Then, on Friday, U.S. Bancorp disclosed the specific level of reserves it holds against its $3.2 billion energy portfolio for the first time. "The reason we did that is that oil is under $30" said Andrew Cecere, the bank’s chief operating officer. What else will Bancorp disclose if oil drops below $20... or $10?

It wasn't just the small or regional banks either: as we first reported, on Thursday JPMorgan did something it hasn't done in 22 quarter: its net loan loss reserve increased as a result of a jump in energy loss reserves. On the earnings call, Jamie Dimon said that while he is not worried about big oil companies, his bank has started to increase provisions against smaller energy firms.

 

Then yesterday it was the turn of the one bank everyone had been waiting for, the one which according to many has the greatest exposure toward energy: Wells Fargo. To be sure, in order not to spook its investors, among whom most famously one Warren Buffett can be found, for Wells it was mostly "roses", although even Wells had no choice but to set aside $831 million for bad loans in the period, almost double the amount a year ago and the largest since the first quarter of 2013.

What was laughable is that the losses included $118 million from the bank’s oil and gas portfolio, an increase of $90 million from the third quarter. Why laughable? Because that $90 million in higher oil-and-gas loan losses was on a total of $17 billion in oil and gas loans, suggesting the bank has seen a roughly 0.5% impairment across its loan book in the past quarter.

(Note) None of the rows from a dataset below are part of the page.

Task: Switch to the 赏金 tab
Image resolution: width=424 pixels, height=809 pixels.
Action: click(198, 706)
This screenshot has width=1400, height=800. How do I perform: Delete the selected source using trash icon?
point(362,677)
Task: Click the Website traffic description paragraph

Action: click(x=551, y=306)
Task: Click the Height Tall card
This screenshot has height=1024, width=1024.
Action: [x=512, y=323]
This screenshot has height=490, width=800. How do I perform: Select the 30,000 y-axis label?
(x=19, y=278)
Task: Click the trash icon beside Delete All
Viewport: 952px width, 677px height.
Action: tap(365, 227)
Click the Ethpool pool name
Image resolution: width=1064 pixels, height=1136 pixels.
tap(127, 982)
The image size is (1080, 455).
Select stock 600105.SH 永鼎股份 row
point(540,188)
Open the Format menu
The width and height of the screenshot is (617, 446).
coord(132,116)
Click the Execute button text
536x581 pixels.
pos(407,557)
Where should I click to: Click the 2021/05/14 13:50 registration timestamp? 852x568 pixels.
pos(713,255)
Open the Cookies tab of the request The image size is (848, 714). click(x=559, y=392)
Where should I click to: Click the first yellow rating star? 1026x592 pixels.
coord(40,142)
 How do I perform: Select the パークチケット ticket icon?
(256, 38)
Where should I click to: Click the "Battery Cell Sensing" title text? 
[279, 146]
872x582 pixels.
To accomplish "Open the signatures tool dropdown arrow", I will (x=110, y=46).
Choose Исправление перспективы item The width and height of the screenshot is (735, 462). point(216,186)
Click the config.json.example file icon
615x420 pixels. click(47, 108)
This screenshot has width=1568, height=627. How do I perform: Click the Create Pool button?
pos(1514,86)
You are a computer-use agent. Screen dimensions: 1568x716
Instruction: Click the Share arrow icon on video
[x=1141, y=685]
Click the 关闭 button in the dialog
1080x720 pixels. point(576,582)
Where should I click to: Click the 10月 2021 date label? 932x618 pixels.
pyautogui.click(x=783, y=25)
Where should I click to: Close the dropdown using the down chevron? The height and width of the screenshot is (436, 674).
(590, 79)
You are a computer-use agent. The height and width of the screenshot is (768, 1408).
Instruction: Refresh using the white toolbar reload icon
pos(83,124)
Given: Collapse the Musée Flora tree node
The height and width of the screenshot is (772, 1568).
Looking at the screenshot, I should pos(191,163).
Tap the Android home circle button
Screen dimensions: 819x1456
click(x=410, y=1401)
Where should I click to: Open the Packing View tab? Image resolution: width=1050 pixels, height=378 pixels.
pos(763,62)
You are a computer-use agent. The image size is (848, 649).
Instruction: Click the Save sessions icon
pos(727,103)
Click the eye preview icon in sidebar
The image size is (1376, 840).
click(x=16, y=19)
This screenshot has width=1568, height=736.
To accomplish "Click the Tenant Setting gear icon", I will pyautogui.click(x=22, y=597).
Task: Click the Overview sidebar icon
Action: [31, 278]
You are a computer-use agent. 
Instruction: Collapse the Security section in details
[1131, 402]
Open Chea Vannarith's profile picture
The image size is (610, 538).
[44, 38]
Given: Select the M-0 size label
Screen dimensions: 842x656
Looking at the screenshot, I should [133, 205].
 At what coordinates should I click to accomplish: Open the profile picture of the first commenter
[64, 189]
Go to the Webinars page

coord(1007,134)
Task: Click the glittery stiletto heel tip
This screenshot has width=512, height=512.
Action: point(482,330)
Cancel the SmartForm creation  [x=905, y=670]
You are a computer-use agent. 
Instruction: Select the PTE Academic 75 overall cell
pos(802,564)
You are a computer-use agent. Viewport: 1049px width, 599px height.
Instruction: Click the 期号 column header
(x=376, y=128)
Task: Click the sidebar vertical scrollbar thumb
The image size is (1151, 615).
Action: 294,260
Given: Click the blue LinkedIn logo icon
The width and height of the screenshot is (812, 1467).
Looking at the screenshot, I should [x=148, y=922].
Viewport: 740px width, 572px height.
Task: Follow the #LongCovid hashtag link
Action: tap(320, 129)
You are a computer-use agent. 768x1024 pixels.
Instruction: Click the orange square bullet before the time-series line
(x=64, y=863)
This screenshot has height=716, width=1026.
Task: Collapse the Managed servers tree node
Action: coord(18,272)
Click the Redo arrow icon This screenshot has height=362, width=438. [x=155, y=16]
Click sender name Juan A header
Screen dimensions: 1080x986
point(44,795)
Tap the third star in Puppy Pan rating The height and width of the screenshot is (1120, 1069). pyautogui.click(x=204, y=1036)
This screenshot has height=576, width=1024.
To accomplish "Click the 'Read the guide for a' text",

How could this be? Needless to say, this struck us as very suspicious because it clearly suggests that something is going on for Wells (and all of its other peer banks), to rep and warrant a pristine balance sheet, at least until a "digital" moment arrives when just like BOK Financial, banks can no longer hide the accruing losses and has to charge them off, leading to a stock price collapse.

Which brings us to the focus of this post: earlier this week, before the start of bank earnings season, before BOK's startling announcement, we reported we had heard of a rumor that Dallas Fed members had met with banks in Houston and explicitly "told them not to force energy bankruptcies" and to demand asset sales instead.

We can now make it official, because moments ago we got confirmation from a second source who reports that according to an energy analyst who had recently met Houston funds to give his 1H16e update, one of his clients indicated that his firm was invited to a lunch attended by the Dallas Fed, which had previously instructed lenders to open up their entire loan books for Fed oversight; the Fed was shocked by with it had found in the non-public facing records. The lunch was also confirmed by employees at a reputable Swiss investment bank operating in Houston.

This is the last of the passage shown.